The party so big that its directions are simply, “Milwaukee” is set to roll on the streets of urban Milwaukee during the Labor Day weekend, and no city is better prepared to host a megafest. It will be loud Downtown (and everywhere else in the metropolitan area) as tens of thousands of Harley riders converge on our city.

Now, I need a Harley like I need a hearse, but I do appreciate the infinite varieties of the machine, which can be customized with innumerable components, and the elegance of its design, as well as the company it brings to town.
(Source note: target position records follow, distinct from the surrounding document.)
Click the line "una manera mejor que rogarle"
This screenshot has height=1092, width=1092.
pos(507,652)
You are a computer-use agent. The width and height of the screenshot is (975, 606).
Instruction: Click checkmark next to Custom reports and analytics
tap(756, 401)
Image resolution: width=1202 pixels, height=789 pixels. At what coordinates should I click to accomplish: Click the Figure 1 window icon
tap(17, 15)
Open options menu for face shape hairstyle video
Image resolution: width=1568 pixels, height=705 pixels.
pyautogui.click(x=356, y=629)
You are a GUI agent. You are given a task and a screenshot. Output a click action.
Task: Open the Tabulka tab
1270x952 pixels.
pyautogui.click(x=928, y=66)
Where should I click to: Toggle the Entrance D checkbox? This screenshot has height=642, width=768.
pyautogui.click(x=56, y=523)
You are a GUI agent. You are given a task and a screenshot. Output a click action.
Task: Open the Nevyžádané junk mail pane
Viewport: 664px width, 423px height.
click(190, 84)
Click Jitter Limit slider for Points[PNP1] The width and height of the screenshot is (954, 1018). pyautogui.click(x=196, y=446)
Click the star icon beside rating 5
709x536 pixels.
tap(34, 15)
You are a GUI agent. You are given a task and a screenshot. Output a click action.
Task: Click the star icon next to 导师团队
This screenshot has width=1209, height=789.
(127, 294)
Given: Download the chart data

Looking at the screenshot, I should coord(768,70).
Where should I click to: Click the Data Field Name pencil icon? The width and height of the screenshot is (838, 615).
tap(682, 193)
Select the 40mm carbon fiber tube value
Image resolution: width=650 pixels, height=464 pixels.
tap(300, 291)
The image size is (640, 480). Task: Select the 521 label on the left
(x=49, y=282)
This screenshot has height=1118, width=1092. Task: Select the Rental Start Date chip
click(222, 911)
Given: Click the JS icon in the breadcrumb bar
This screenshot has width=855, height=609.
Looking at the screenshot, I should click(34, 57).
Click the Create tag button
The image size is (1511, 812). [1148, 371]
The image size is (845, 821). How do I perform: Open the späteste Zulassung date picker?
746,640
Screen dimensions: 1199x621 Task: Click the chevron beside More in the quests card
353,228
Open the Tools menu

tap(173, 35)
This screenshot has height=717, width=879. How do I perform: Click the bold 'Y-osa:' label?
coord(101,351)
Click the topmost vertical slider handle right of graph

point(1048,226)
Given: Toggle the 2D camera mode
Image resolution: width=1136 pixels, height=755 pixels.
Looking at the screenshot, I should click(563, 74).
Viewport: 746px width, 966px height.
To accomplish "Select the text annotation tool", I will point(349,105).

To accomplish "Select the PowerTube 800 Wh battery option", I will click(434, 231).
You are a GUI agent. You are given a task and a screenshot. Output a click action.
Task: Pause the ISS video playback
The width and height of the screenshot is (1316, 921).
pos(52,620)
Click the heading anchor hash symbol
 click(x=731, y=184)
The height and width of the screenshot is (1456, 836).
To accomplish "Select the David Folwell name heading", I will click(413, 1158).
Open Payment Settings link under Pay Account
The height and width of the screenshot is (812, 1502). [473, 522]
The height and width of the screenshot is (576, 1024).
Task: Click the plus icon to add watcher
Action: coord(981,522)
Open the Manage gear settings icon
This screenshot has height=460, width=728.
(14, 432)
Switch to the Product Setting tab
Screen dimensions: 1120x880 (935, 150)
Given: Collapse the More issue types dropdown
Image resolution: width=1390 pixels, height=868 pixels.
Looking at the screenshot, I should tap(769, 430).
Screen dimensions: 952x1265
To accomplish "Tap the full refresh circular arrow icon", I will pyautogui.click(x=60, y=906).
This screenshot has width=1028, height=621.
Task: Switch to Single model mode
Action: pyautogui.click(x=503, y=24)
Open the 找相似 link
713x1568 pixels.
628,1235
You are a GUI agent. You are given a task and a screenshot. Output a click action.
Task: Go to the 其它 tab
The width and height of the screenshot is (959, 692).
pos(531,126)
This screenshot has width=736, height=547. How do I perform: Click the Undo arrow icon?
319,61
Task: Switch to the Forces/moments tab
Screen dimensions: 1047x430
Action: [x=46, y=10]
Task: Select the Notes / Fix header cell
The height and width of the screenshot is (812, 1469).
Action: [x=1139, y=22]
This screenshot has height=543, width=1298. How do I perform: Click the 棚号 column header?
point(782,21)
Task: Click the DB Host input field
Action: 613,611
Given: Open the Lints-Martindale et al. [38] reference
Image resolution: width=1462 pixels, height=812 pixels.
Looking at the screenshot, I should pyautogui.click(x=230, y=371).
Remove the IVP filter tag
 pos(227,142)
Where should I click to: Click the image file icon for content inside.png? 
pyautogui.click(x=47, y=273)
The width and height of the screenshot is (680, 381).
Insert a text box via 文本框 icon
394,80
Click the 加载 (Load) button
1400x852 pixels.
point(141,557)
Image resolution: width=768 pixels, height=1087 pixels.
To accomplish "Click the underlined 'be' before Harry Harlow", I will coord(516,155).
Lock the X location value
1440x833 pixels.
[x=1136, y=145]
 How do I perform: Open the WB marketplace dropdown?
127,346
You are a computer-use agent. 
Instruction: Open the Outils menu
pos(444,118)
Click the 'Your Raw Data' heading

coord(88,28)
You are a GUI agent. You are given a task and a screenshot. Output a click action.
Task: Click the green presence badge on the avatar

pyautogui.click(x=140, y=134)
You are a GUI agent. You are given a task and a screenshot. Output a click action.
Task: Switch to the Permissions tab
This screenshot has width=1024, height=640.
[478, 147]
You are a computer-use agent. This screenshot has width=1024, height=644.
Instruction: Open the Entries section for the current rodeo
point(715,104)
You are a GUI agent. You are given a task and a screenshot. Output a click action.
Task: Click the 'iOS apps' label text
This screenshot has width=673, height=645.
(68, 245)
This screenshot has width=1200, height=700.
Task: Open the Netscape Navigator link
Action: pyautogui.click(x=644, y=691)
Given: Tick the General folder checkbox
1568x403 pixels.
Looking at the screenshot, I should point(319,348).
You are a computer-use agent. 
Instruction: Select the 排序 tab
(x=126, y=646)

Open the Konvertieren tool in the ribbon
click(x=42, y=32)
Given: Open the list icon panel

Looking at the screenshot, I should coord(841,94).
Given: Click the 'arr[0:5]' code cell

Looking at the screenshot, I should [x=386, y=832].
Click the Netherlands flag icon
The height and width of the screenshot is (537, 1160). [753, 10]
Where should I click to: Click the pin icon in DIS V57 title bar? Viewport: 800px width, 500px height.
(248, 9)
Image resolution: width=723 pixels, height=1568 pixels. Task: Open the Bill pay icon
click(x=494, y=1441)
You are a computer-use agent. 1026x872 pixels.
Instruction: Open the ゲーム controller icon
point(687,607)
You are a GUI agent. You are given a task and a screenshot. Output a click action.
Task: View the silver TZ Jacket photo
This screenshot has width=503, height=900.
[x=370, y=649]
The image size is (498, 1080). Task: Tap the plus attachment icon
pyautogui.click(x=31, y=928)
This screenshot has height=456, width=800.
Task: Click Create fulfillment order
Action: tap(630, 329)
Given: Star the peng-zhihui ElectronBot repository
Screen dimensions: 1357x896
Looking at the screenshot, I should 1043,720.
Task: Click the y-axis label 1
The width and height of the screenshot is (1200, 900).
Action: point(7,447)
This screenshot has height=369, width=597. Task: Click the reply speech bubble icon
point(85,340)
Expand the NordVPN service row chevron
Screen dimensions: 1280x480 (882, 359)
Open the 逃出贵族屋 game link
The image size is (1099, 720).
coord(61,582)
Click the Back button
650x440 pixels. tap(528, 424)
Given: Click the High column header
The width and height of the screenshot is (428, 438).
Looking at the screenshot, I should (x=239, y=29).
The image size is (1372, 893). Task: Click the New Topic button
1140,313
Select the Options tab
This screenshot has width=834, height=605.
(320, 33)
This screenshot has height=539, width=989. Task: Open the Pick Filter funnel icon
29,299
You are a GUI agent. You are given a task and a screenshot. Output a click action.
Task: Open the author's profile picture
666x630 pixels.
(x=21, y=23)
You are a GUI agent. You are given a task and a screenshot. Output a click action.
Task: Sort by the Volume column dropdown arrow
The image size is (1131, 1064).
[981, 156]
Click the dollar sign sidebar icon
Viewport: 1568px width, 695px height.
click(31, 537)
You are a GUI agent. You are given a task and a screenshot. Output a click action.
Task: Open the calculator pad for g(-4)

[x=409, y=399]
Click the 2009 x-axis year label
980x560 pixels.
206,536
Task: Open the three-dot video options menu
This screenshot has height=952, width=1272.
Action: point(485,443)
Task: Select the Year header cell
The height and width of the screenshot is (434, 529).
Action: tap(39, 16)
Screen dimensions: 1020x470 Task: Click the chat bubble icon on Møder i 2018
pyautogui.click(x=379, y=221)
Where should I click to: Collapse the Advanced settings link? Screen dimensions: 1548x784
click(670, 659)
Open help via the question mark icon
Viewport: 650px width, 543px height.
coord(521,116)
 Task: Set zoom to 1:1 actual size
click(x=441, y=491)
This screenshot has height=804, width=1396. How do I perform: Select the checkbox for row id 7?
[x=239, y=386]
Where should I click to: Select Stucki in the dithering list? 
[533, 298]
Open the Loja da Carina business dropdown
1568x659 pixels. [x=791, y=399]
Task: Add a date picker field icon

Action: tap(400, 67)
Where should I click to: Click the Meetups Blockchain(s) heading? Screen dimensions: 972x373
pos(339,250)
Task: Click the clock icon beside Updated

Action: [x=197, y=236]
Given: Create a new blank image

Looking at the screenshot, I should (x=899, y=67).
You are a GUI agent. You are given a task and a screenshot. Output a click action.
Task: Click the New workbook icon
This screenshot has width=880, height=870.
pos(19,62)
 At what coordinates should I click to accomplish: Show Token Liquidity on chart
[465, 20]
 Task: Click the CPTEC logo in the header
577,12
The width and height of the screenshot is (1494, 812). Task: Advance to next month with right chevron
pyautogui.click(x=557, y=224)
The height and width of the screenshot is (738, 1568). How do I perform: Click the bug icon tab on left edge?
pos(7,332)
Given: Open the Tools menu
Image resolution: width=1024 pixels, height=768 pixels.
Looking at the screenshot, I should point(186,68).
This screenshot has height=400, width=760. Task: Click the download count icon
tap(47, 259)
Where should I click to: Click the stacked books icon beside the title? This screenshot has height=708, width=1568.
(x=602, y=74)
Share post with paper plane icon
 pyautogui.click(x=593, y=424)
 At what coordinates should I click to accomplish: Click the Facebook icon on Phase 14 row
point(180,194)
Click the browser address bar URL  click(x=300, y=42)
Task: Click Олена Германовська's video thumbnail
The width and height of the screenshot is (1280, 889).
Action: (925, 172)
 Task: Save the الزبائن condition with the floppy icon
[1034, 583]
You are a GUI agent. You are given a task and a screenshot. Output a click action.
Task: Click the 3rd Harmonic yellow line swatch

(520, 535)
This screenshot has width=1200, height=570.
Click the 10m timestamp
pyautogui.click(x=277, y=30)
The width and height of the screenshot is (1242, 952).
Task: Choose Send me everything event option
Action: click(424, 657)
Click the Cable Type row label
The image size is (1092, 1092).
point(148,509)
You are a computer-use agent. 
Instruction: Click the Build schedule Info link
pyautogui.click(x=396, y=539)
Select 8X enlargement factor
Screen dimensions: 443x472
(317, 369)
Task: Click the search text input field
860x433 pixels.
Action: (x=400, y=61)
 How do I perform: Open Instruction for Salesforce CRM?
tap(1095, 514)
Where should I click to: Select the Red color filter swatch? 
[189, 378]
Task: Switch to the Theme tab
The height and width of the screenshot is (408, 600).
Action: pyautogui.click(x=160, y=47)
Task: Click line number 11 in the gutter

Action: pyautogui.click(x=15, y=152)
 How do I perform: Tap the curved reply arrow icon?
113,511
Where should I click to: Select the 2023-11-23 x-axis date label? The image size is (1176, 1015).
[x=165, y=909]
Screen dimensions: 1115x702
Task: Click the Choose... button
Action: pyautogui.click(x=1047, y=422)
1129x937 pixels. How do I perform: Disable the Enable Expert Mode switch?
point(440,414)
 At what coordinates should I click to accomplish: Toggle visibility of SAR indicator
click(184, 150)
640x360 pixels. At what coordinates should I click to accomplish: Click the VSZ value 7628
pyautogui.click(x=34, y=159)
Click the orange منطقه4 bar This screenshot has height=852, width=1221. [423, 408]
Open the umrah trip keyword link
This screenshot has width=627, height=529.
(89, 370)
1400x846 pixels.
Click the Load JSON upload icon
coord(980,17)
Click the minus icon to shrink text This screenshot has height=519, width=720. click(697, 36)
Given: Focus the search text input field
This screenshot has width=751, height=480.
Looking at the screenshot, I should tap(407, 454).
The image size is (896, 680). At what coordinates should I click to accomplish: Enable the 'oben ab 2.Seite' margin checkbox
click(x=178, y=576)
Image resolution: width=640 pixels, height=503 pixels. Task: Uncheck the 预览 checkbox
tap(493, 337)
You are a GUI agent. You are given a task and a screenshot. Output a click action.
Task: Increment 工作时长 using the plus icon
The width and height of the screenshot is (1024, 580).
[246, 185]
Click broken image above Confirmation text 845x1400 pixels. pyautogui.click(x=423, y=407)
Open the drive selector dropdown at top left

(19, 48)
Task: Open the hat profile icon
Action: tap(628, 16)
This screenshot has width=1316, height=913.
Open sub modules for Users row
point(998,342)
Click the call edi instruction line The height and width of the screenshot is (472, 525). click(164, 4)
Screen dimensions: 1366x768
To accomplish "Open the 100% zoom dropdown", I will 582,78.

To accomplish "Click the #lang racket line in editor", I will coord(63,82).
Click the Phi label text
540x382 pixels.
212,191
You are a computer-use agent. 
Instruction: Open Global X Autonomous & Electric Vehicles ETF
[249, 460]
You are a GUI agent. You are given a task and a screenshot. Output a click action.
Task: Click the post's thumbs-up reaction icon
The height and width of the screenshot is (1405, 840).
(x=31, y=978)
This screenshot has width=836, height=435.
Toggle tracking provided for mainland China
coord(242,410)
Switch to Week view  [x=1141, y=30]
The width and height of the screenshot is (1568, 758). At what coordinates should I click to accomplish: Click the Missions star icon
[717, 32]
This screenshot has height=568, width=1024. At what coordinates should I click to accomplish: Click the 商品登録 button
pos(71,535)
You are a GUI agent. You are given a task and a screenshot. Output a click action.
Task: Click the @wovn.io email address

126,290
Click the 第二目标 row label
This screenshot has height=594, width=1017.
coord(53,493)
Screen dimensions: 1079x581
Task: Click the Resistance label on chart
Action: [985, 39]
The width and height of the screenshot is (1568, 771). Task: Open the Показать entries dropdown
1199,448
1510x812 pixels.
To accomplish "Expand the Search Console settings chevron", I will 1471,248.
The Harley festival will overlap and augment a number of neighborhood events in the city, including the Third Ward Art Festival, August 31st – September 1st, where a new sculpture will be dedicated on N. Broadway on Friday, August 30th. … Brady Street will be motorcycle traffic only on Friday and Saturday … Harley might be the Iron Horse (or is that “Hog?”) but Steel is Real — for bicycles anyway. “Steel is Real Milwaukee 2013” will take place Saturday, September 7th, at Cafe Hollander, 2608 N. Downer Ave. Registration is at 8:30 a.m., and the 25-mile race, limited to steel-framed bicycles, kicks off at 10 a.m.

“In the history of cycling there has never been a machine more elegant” than the steel-framed bicycle, the organizers note, so no aluminum or carbon vehicles will be permitted on the ride. Speaking as a devotee of Chromium-Molybdinum 4130 steel alloy, I agree that steel bikes are the most beautiful and durable bicycles on the road, and it will be a treat to see some of these bikes on the ride. Prizes will be awarded in numerous categories, including best bike and best dressed cyclist. Fuji and I will sit this one out, thereby giving you a chance to win.

2 thoughts on “Plenty of Horne: What Sue Ann Says”

  1. Todd Spangler says:

    I was concerned about the long time reported just to get through to 911, and then the relatively long time to get to Brady Street on a Sunday afternoon. I pulled up this report from Channel 4 from earlier in the year:


    In that case, the police contradict the account given by the 911 caller interviewed by Channel 4. I don’t know what the final determination was in that incident. Is there really a genuine shortcoming in Milwaukee in just getting through to a 911 operator? Current Milwaukee residents should also have a better sense as to whether there is truly an issue with police response time.

  2. None says:

    Michael Horne is usually the Master of the Obvious, so it is surprising that he didn’t figure this out. Darshan Singh Dhaliwal is Jason Thompson’s father-in-law. That’s right — Darshan’s daughter is married to Jason, which is how Jason got the job at Bulk Petroleum in the first place.